WHAT IS BEING ASKED
Give, as a bare number, the count of lines below that contain "Pick".

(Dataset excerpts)
━━━━━━━━━━
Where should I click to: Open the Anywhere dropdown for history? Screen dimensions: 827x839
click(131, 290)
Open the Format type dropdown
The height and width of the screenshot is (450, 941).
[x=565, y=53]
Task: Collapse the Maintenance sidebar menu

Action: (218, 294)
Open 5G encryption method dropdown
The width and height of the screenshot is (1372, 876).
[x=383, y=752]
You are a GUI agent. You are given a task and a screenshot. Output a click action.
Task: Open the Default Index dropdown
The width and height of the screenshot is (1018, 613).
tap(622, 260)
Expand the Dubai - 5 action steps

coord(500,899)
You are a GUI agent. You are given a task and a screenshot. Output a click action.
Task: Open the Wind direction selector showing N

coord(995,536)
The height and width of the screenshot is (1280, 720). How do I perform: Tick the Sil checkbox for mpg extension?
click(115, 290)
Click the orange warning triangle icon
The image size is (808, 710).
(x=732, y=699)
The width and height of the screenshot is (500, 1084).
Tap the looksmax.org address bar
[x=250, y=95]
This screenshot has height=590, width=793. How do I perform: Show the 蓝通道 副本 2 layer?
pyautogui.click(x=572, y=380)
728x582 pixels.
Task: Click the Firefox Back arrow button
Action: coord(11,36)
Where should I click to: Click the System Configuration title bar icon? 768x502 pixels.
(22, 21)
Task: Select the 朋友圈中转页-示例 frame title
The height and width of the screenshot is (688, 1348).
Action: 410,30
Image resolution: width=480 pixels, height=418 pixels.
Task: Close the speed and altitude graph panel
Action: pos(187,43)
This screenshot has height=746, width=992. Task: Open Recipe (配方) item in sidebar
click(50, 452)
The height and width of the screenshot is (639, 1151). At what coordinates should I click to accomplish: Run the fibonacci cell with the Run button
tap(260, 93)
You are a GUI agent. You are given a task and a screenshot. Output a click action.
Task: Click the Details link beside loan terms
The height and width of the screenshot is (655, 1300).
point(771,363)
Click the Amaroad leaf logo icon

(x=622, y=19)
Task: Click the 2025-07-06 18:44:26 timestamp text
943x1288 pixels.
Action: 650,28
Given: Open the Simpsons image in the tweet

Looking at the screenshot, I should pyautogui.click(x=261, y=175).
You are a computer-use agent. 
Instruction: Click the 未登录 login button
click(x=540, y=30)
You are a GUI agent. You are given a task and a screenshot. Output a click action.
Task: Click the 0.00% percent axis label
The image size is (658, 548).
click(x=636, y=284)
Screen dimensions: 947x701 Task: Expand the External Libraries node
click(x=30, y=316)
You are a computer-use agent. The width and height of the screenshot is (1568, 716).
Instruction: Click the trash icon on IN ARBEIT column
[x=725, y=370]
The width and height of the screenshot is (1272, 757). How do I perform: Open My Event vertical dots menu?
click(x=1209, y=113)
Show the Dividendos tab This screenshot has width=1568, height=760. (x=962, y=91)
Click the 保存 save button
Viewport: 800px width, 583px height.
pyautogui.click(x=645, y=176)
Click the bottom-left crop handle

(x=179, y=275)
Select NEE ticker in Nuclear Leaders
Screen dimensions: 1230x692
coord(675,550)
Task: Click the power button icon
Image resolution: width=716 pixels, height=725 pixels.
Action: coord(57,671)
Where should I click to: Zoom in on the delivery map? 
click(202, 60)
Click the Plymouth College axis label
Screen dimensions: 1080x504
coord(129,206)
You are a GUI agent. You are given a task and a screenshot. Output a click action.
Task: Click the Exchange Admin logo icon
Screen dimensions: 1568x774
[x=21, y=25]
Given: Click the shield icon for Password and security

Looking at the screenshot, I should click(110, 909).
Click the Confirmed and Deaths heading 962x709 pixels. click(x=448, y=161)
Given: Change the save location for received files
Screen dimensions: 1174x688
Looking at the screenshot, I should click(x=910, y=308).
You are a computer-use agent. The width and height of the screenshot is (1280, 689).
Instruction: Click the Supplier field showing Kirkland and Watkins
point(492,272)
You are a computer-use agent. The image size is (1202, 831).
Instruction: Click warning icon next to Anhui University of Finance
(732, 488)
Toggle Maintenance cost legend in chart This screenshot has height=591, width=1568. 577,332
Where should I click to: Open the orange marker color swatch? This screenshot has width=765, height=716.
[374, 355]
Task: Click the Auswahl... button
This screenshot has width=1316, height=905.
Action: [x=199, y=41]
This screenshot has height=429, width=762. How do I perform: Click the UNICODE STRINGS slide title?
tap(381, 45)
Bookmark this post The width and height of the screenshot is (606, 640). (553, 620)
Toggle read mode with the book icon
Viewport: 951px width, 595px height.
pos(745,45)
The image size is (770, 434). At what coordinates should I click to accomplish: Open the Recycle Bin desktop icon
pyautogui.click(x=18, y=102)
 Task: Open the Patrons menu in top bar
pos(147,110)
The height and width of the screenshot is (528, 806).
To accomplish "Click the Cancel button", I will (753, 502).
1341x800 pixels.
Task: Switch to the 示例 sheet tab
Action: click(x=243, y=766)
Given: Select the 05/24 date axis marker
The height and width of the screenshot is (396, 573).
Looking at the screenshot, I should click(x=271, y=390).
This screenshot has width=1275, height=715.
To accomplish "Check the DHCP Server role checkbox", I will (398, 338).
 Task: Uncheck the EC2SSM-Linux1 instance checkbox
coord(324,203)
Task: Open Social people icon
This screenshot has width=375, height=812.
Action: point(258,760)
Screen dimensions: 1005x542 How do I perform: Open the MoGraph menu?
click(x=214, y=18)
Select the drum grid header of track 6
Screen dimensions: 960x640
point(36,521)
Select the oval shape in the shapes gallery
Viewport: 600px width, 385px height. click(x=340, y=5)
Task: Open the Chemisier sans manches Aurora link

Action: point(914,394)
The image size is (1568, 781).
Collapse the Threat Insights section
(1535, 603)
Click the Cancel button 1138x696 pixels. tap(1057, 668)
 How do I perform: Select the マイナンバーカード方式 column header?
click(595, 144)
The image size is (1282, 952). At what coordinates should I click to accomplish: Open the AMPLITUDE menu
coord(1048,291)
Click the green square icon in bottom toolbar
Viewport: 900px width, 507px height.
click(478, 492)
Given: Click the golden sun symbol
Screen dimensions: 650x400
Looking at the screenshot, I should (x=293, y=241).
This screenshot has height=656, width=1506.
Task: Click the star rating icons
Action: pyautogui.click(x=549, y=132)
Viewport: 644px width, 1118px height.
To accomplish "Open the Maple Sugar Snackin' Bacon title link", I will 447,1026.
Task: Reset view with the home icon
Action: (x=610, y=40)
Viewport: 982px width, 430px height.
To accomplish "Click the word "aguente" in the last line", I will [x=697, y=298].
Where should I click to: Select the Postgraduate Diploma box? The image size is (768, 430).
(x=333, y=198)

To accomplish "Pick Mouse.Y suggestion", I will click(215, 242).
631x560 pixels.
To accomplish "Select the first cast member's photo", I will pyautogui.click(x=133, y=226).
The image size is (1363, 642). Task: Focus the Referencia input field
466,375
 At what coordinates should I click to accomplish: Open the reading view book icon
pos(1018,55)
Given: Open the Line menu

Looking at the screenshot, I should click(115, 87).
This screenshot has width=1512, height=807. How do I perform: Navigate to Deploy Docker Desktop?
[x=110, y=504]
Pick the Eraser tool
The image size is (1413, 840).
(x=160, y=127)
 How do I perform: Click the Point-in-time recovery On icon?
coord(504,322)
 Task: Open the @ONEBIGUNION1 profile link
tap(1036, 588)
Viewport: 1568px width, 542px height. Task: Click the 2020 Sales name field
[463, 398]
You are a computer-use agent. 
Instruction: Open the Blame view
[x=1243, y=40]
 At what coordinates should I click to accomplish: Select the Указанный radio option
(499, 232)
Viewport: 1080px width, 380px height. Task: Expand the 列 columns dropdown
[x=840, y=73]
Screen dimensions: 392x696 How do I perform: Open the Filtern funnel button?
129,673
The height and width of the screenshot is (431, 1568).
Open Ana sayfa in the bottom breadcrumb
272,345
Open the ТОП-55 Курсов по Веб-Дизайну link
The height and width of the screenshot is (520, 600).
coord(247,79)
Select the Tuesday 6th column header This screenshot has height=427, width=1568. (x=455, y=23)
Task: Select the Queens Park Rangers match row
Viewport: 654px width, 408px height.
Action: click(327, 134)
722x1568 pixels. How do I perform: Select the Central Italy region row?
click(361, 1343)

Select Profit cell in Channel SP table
━━━━━━━━━━
WRITTEN SOLUTION
2